YOUR GOAL
Search the entries below for the word "agent" and copy every line where it appears.

══ DATASET ══

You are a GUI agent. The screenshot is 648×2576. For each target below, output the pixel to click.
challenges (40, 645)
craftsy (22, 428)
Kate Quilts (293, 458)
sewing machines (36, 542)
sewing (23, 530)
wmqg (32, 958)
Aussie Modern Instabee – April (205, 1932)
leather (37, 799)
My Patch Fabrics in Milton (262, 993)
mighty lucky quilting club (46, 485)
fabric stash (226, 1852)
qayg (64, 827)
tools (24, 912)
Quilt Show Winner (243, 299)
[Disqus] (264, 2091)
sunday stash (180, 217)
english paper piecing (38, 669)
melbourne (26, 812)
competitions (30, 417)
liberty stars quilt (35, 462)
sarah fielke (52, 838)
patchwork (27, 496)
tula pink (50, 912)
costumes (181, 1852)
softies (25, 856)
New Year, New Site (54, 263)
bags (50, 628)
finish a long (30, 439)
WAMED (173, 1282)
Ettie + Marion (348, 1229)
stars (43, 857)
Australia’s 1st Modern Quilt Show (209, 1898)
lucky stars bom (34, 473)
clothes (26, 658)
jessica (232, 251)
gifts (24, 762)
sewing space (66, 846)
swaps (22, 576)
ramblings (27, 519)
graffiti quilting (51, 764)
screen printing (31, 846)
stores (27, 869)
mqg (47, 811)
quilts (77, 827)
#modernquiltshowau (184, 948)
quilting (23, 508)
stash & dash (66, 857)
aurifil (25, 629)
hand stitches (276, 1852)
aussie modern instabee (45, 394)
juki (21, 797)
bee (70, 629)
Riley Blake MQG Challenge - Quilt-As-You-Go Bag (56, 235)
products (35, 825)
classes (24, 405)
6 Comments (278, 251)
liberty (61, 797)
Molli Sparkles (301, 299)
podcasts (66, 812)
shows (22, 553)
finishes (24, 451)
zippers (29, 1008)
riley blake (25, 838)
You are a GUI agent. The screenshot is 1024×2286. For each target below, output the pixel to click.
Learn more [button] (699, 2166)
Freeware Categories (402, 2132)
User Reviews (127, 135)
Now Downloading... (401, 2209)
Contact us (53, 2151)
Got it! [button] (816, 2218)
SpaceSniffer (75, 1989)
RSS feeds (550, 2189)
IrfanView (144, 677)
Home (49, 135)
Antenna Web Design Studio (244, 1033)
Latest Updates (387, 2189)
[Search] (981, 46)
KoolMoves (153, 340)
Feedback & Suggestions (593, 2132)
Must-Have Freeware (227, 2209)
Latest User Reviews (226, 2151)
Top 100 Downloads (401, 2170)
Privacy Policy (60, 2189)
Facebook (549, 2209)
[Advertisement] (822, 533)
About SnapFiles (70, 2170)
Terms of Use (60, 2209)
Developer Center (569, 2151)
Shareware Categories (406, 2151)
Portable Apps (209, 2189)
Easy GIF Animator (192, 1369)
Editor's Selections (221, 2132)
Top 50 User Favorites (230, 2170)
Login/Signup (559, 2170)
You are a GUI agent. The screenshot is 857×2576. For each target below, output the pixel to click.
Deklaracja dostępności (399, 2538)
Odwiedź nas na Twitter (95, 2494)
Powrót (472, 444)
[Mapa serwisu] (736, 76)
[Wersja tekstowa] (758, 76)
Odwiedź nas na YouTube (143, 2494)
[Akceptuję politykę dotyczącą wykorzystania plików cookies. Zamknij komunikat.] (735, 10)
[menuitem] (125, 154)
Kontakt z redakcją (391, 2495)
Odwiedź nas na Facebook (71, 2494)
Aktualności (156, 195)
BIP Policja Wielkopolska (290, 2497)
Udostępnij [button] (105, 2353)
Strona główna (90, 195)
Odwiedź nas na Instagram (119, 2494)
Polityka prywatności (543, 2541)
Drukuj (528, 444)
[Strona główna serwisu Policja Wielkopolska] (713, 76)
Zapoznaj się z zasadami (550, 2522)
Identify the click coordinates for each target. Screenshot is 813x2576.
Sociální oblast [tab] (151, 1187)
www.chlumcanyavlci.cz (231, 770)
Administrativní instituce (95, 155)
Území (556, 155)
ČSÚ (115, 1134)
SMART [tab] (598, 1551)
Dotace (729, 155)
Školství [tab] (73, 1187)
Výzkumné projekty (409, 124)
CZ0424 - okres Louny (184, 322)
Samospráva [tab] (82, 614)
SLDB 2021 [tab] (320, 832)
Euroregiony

═══

ANSWER AREA
You are a GUI agent. The screenshot is 648×2576. For each target below, output the pixel to click.
You are a GUI agent. The screenshot is 1024×2286. For each target below, output the pixel to click.
You are a GUI agent. The screenshot is 857×2576. For each target below, output the pixel to click.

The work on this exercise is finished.